--- Task prompt ---
Give back the full data, retyped precisely.

-*-

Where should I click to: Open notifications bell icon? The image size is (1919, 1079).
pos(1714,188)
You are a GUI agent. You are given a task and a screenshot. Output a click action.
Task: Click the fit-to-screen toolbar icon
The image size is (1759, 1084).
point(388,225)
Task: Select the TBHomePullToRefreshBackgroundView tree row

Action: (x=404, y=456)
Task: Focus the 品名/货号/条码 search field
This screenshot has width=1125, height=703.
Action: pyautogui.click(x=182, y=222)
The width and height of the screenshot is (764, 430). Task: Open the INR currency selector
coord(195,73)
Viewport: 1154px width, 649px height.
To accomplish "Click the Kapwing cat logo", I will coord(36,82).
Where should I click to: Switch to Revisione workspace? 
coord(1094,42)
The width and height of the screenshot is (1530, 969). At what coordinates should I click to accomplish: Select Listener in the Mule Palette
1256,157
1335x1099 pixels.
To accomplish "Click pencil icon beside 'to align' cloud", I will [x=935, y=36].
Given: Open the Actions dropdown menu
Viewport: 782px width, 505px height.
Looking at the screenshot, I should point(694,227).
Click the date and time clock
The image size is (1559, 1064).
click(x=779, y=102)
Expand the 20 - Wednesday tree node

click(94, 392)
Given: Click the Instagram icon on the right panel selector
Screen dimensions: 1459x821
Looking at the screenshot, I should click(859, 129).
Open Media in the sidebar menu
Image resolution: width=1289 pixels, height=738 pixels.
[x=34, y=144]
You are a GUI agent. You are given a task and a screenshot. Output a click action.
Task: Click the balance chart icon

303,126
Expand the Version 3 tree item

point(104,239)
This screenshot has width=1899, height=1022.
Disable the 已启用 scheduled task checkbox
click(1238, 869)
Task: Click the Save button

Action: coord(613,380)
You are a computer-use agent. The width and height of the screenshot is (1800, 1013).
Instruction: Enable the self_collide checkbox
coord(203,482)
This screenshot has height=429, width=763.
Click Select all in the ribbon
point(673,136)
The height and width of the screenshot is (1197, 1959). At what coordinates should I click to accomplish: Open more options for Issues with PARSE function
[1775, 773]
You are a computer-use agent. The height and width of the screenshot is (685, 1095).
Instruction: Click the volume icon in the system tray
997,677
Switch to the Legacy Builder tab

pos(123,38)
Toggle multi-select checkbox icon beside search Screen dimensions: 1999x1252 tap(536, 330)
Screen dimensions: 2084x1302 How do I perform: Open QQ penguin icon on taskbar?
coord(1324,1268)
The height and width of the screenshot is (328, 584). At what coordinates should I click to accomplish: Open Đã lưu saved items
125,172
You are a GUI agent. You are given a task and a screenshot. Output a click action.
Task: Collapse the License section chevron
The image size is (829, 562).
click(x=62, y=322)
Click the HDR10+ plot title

-*-

--- Task response ---
Where should I click to: Open notifications bell icon? The image size is (1919, 1079).
pos(1714,188)
You are a GUI agent. You are given a task and a screenshot. Output a click action.
Task: Click the fit-to-screen toolbar icon
The image size is (1759, 1084).
point(388,225)
Task: Select the TBHomePullToRefreshBackgroundView tree row

Action: (x=404, y=456)
Task: Focus the 品名/货号/条码 search field
This screenshot has width=1125, height=703.
Action: pyautogui.click(x=182, y=222)
The width and height of the screenshot is (764, 430). Task: Open the INR currency selector
coord(195,73)
Viewport: 1154px width, 649px height.
To accomplish "Click the Kapwing cat logo", I will coord(36,82).
Where should I click to: Switch to Revisione workspace? 
coord(1094,42)
The width and height of the screenshot is (1530, 969). At what coordinates should I click to accomplish: Select Listener in the Mule Palette
1256,157
1335x1099 pixels.
To accomplish "Click pencil icon beside 'to align' cloud", I will [x=935, y=36].
Given: Open the Actions dropdown menu
Viewport: 782px width, 505px height.
Looking at the screenshot, I should point(694,227).
Click the date and time clock
The image size is (1559, 1064).
click(x=779, y=102)
Expand the 20 - Wednesday tree node

click(94, 392)
Given: Click the Instagram icon on the right panel selector
Screen dimensions: 1459x821
Looking at the screenshot, I should click(859, 129).
Open Media in the sidebar menu
Image resolution: width=1289 pixels, height=738 pixels.
[x=34, y=144]
You are a GUI agent. You are given a task and a screenshot. Output a click action.
Task: Click the balance chart icon

303,126
Expand the Version 3 tree item

point(104,239)
This screenshot has width=1899, height=1022.
Disable the 已启用 scheduled task checkbox
click(1238, 869)
Task: Click the Save button

Action: coord(613,380)
You are a computer-use agent. The width and height of the screenshot is (1800, 1013).
Instruction: Enable the self_collide checkbox
coord(203,482)
This screenshot has height=429, width=763.
Click Select all in the ribbon
point(673,136)
The height and width of the screenshot is (1197, 1959). At what coordinates should I click to accomplish: Open more options for Issues with PARSE function
[1775, 773]
You are a computer-use agent. The height and width of the screenshot is (685, 1095).
Instruction: Click the volume icon in the system tray
997,677
Switch to the Legacy Builder tab

pos(123,38)
Toggle multi-select checkbox icon beside search Screen dimensions: 1999x1252 tap(536, 330)
Screen dimensions: 2084x1302 How do I perform: Open QQ penguin icon on taskbar?
coord(1324,1268)
The height and width of the screenshot is (328, 584). At what coordinates should I click to accomplish: Open Đã lưu saved items
125,172
You are a GUI agent. You are given a task and a screenshot. Output a click action.
Task: Collapse the License section chevron
The image size is (829, 562).
click(x=62, y=322)
Click the HDR10+ plot title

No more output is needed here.